▶ [Dataset records]
★ ★ ★ ★ ★
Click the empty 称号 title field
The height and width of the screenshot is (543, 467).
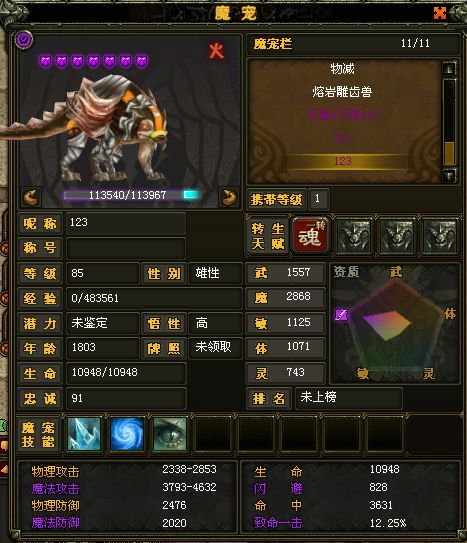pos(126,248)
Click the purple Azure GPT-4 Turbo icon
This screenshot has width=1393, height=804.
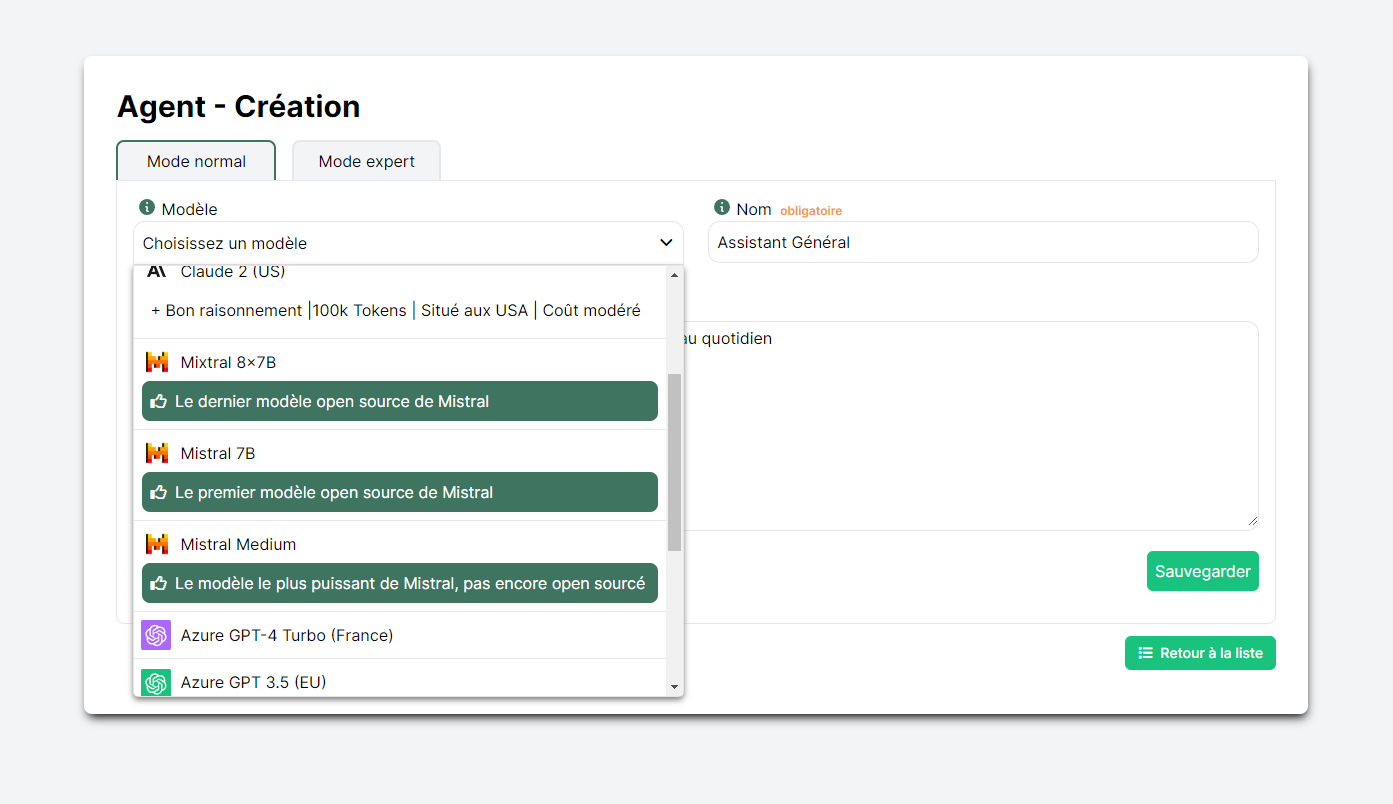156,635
★ ★ ★ ★ ★
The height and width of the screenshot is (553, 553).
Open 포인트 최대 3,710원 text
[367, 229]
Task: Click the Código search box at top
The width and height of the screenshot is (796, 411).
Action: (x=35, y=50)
★ ★ ★ ★ ★
▶ [Requirement] Lines holding the string "Click" in the records above must be counted; give the number alone.

▶ [Output of the exercise] 3